● ENTRIES SUPPLIED:

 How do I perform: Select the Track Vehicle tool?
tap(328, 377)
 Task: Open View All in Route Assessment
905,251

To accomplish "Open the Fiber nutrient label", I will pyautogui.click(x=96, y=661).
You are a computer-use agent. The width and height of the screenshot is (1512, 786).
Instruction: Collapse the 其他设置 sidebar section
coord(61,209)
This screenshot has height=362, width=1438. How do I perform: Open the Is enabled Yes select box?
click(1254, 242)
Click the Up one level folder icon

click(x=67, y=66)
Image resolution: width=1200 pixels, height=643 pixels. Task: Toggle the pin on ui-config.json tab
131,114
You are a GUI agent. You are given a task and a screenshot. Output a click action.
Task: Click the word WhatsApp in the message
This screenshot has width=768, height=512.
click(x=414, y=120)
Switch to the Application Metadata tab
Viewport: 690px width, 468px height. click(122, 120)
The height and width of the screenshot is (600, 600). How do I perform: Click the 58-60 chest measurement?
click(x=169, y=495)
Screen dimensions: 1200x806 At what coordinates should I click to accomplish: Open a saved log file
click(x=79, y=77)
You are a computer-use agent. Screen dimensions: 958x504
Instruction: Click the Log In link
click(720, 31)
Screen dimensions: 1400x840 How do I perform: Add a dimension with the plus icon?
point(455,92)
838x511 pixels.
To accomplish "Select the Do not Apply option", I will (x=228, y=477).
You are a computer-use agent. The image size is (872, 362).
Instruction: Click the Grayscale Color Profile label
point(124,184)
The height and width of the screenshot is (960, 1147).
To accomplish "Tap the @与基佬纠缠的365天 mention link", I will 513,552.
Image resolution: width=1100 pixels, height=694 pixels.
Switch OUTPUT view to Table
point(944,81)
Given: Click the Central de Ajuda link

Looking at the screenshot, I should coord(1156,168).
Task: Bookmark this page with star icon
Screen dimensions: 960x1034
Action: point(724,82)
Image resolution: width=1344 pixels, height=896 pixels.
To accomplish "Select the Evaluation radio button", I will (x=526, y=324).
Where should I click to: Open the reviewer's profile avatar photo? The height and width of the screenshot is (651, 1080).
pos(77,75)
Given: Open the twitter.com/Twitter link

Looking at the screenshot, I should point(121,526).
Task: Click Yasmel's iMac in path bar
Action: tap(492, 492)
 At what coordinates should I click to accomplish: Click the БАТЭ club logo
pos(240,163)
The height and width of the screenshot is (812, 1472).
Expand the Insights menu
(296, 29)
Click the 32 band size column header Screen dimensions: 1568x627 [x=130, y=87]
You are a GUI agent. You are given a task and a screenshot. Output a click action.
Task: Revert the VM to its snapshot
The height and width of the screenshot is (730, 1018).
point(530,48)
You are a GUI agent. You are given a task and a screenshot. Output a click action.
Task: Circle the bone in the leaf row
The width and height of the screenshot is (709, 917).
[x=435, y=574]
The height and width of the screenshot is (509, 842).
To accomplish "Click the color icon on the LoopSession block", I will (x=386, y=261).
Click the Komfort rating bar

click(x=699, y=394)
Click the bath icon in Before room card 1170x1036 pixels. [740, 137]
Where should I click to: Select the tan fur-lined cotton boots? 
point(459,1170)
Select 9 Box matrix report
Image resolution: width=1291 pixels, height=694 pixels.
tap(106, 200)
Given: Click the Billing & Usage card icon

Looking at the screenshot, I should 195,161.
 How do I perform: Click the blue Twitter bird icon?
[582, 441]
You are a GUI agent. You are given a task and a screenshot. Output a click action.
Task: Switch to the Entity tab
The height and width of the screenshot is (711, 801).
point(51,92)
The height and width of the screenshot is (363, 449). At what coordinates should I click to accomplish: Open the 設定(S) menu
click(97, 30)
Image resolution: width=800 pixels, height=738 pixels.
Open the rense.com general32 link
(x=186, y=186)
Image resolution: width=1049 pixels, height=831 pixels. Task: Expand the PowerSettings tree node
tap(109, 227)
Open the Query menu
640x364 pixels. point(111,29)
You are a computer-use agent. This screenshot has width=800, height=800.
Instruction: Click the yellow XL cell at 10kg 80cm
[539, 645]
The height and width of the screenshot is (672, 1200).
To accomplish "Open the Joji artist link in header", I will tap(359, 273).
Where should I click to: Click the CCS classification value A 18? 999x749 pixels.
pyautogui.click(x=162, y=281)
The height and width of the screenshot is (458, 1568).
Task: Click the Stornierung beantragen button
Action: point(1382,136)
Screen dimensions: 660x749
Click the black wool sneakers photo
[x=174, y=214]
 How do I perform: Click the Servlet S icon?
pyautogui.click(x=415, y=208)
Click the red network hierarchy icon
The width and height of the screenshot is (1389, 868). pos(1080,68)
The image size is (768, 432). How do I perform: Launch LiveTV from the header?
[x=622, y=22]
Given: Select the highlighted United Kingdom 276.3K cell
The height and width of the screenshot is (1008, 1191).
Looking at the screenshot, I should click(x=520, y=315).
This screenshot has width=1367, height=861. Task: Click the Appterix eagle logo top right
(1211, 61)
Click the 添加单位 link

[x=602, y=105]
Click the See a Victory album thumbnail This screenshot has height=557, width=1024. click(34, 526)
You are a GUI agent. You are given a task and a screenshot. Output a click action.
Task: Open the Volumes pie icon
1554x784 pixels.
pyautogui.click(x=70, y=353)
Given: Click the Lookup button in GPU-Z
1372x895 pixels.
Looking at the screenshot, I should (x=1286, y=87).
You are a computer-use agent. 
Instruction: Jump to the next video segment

● WHAT TO WORK ON: Copy the records word for word, beginning at the line that contains "Click the 32" and stopping after the line that contains "Looking at the screenshot, I should 195,161.".

● FINISHED TASK:
Click the 32 band size column header Screen dimensions: 1568x627 [x=130, y=87]
You are a GUI agent. You are given a task and a screenshot. Output a click action.
Task: Revert the VM to its snapshot
The height and width of the screenshot is (730, 1018).
point(530,48)
You are a GUI agent. You are given a task and a screenshot. Output a click action.
Task: Circle the bone in the leaf row
The width and height of the screenshot is (709, 917).
[x=435, y=574]
The height and width of the screenshot is (509, 842).
To accomplish "Click the color icon on the LoopSession block", I will (x=386, y=261).
Click the Komfort rating bar

click(x=699, y=394)
Click the bath icon in Before room card 1170x1036 pixels. [740, 137]
Where should I click to: Select the tan fur-lined cotton boots? 
point(459,1170)
Select 9 Box matrix report
Image resolution: width=1291 pixels, height=694 pixels.
tap(106, 200)
Given: Click the Billing & Usage card icon

Looking at the screenshot, I should 195,161.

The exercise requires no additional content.